● Instructions for the task:
In the copy, include no images, and repeat each entry precisely as written.

----

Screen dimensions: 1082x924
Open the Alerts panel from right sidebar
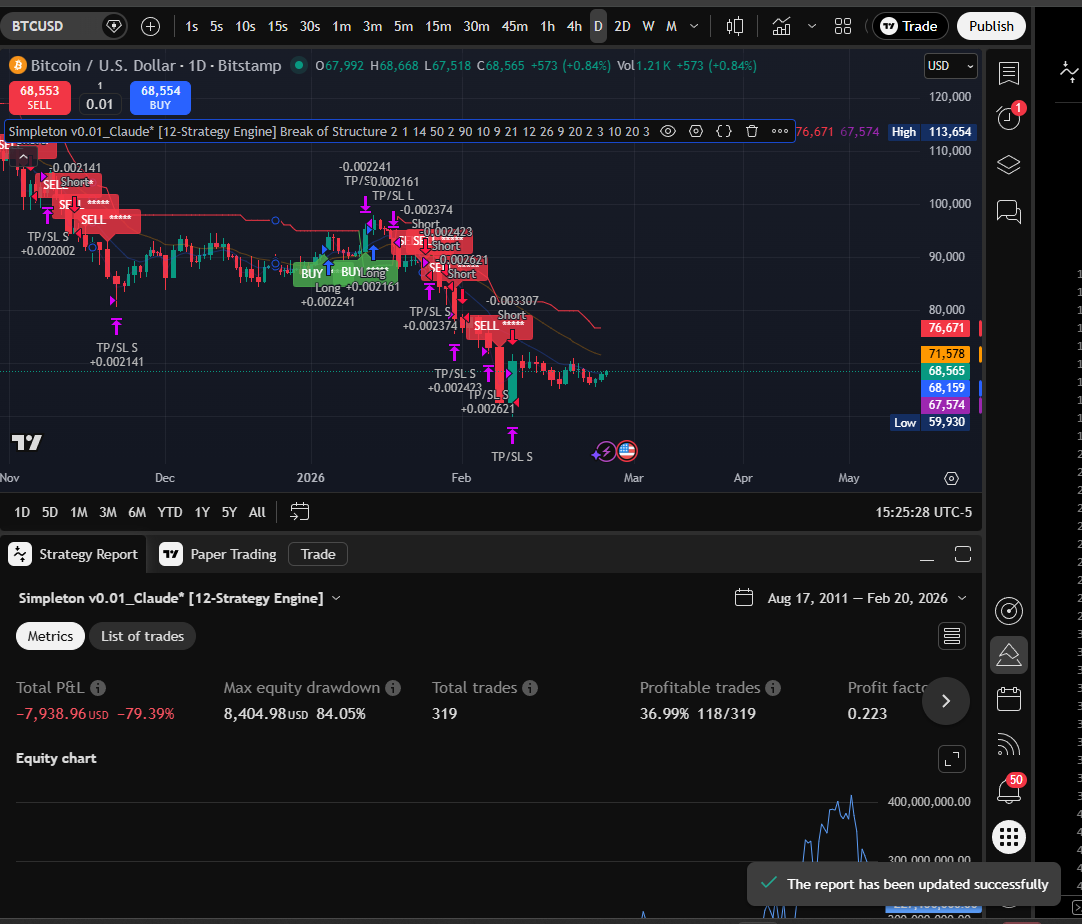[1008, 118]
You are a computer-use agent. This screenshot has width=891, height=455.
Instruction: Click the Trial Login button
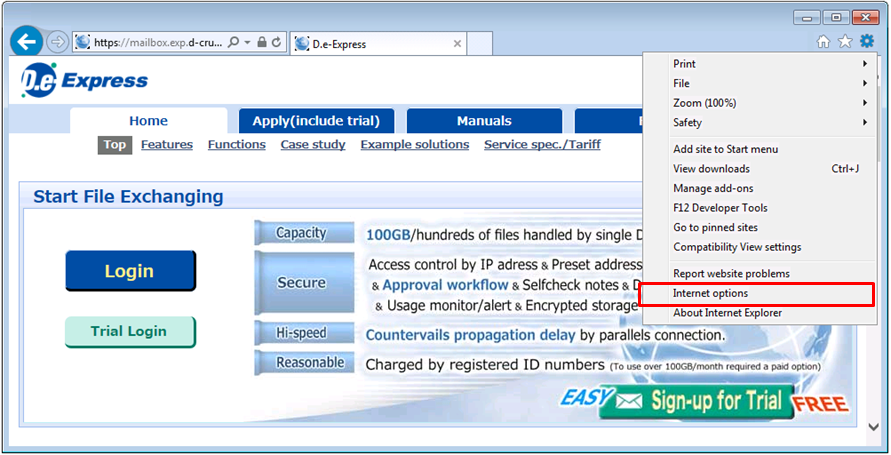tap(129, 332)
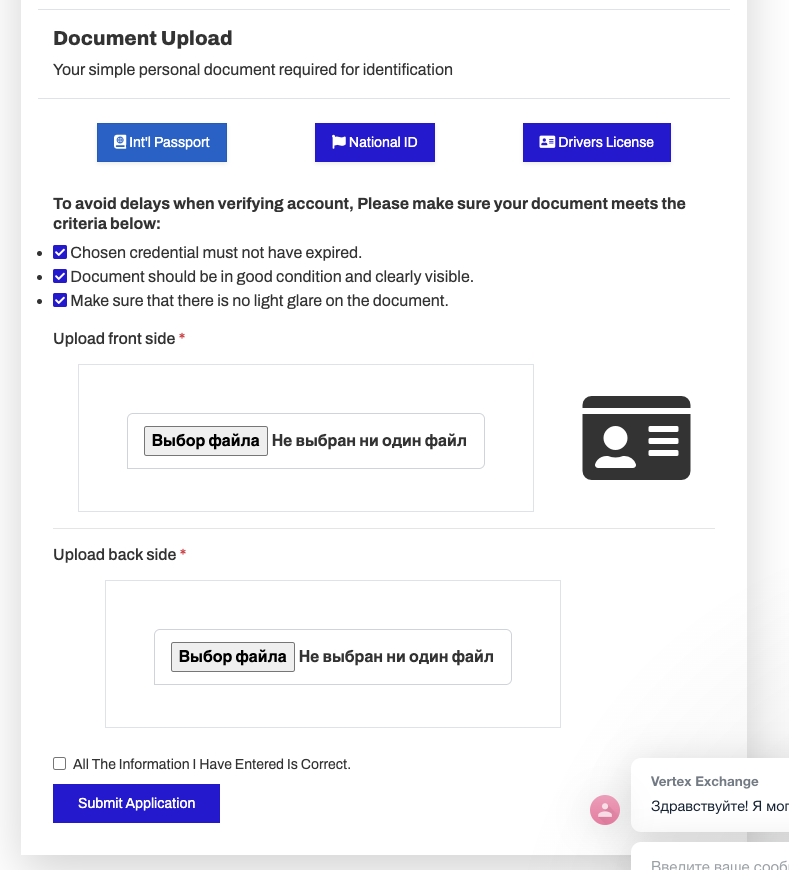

----

● Exercise output:
Screen dimensions: 1082x924
Open the Alerts panel from right sidebar
[1008, 118]
You are a computer-use agent. This screenshot has width=891, height=455.
Instruction: Click the Trial Login button
tap(129, 332)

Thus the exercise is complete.